THE INPUT:
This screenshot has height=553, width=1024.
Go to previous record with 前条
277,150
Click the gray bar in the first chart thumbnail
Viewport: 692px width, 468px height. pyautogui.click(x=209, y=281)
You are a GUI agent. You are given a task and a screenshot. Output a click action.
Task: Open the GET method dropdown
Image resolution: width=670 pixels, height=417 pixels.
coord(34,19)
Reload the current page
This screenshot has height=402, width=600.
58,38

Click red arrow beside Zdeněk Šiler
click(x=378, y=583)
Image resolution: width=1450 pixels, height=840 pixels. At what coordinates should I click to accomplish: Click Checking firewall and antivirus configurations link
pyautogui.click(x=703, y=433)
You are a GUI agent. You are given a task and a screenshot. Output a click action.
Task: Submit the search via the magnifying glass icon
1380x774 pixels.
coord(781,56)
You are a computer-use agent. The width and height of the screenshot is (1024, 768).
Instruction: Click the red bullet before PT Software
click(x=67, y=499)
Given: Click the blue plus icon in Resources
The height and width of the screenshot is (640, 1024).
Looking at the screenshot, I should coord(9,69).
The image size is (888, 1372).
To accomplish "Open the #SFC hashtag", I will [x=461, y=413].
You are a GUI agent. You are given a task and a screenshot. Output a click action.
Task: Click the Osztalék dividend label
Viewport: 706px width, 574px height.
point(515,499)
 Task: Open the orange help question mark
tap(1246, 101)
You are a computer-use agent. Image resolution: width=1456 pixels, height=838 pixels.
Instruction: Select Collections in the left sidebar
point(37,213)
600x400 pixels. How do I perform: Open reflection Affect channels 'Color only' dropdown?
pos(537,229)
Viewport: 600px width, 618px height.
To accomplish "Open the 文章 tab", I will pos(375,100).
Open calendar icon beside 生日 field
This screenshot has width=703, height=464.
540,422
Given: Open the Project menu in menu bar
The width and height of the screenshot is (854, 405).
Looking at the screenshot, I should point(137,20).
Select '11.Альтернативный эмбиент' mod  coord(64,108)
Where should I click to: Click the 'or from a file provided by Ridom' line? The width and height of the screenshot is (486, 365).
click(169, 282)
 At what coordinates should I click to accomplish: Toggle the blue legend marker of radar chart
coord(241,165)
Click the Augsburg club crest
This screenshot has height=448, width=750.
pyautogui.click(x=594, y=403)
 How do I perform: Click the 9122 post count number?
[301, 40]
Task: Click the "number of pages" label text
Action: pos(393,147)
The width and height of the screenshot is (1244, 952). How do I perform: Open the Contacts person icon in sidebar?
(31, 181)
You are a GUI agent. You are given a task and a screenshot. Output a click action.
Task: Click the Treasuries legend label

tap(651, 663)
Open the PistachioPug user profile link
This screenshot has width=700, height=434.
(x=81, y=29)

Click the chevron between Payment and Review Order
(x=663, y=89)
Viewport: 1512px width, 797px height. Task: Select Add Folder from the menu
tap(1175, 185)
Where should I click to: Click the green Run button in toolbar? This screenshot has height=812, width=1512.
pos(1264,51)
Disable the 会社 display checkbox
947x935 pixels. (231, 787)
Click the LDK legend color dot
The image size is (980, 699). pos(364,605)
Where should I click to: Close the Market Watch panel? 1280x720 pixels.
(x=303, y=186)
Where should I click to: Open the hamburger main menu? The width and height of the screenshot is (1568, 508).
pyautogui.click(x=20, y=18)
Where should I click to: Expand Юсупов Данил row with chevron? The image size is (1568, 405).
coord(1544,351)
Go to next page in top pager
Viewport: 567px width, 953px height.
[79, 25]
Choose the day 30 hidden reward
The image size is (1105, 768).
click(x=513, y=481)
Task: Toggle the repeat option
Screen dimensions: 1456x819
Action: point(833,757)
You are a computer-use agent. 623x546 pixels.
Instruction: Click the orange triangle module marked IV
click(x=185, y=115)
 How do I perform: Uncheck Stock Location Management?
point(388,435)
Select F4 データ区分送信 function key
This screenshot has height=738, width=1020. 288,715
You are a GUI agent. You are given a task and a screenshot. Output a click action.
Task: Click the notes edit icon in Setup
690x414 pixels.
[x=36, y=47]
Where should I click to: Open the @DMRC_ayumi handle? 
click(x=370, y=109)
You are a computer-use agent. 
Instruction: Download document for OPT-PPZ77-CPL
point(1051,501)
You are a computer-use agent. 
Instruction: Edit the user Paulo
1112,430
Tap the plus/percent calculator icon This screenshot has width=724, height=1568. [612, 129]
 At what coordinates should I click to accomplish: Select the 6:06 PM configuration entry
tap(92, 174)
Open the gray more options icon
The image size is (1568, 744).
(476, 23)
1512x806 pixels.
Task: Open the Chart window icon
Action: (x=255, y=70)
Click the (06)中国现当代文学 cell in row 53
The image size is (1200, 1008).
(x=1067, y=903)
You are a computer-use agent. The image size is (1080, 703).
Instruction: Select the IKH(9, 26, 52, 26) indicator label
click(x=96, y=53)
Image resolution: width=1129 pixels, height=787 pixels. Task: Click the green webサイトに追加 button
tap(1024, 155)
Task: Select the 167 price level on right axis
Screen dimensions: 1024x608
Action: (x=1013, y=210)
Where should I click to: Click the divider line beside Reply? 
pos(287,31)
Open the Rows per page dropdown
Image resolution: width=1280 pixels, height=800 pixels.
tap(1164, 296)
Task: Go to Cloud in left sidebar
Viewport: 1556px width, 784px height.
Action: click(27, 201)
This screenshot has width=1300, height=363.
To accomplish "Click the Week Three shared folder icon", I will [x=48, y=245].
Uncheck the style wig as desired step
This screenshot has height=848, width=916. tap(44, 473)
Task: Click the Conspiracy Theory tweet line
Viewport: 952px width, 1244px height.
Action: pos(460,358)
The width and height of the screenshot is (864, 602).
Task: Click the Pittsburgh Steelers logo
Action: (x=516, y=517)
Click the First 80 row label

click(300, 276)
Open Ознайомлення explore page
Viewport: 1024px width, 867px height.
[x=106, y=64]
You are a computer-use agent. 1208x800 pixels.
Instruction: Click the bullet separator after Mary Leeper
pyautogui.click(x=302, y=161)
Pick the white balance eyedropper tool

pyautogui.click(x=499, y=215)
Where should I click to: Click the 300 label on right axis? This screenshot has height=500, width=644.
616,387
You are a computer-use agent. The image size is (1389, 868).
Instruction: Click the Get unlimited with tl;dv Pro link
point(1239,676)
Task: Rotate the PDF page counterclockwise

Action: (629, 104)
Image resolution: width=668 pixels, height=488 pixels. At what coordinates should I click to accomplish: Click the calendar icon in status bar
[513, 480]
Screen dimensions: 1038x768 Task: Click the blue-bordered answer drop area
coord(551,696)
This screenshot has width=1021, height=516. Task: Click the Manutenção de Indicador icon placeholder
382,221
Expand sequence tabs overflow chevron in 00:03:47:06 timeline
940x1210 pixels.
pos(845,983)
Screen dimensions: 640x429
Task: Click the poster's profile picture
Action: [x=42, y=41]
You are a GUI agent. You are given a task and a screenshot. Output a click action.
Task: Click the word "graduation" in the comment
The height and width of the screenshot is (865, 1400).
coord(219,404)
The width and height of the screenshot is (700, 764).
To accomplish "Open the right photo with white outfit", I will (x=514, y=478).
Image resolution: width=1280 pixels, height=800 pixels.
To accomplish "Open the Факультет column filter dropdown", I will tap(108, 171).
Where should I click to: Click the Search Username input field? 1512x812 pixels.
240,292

TASK STATEMENT: Please reproduce exactly the lines in the listing above from the one containing "This screenshot has width=1300, height=363." through the one containing "Open Ознайомлення explore page", both included, and nothing more.

EXPECTED ANSWER:
This screenshot has width=1300, height=363.
To accomplish "Click the Week Three shared folder icon", I will [x=48, y=245].
Uncheck the style wig as desired step
This screenshot has height=848, width=916. tap(44, 473)
Task: Click the Conspiracy Theory tweet line
Viewport: 952px width, 1244px height.
Action: pos(460,358)
The width and height of the screenshot is (864, 602).
Task: Click the Pittsburgh Steelers logo
Action: (x=516, y=517)
Click the First 80 row label

click(300, 276)
Open Ознайомлення explore page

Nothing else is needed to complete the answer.